Monday, July 13, was a miserable, drizzly evening, but a small group still turned up for a wildlife walk around Fogo led by Andrew Mitchell.

By Rhona Johnstone
Sunday, 9th August 2015, 6:54 am
The bridge over the River Blackadder at Fogo.
The bridge over the River Blackadder at Fogo.

One of our party, Major Trotter, who owns the Charterhall estate (and was Andrew’s father’s Major in the Scots Greys), informed us that the bridge over the Blackadder Water had been originally built as a single span pack horse bridge in the 1640’s and had been rebuilt in the 1840’s to accommodate Horse carts, there is a plaque on either side giving the relevant dates.

Looking across the river we were dismayed to spot a very large and healthy Giant Hogweed plant growing in the island - it has been reported to the Tweed Forum (who deal with invasives) - but we might have to take prompt action ourselves.
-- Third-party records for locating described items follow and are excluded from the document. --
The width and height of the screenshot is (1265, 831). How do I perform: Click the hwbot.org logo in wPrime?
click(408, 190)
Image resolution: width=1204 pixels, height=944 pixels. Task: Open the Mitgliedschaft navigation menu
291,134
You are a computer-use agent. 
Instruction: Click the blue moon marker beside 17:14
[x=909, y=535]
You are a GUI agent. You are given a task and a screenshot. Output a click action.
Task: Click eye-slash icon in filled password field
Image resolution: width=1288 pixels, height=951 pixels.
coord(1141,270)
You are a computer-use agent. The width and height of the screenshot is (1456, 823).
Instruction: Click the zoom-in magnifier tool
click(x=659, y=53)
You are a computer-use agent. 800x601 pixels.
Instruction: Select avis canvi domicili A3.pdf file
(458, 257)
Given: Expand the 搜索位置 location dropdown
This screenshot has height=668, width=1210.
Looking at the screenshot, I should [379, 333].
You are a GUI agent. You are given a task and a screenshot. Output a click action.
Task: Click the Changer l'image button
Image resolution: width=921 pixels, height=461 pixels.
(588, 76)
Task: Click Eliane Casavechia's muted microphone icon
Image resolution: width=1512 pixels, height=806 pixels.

The sap of Giant Hogweed contains toxic chemicals known as furanocoumarins. When these come into contact with the skin, and in the presence of sunlight, they cause a condition called phyto-photodermatitis: a reddening of the skin, often followed by severe burns and blistering. Even once they have died down the skin can remain sensitive to light for many years.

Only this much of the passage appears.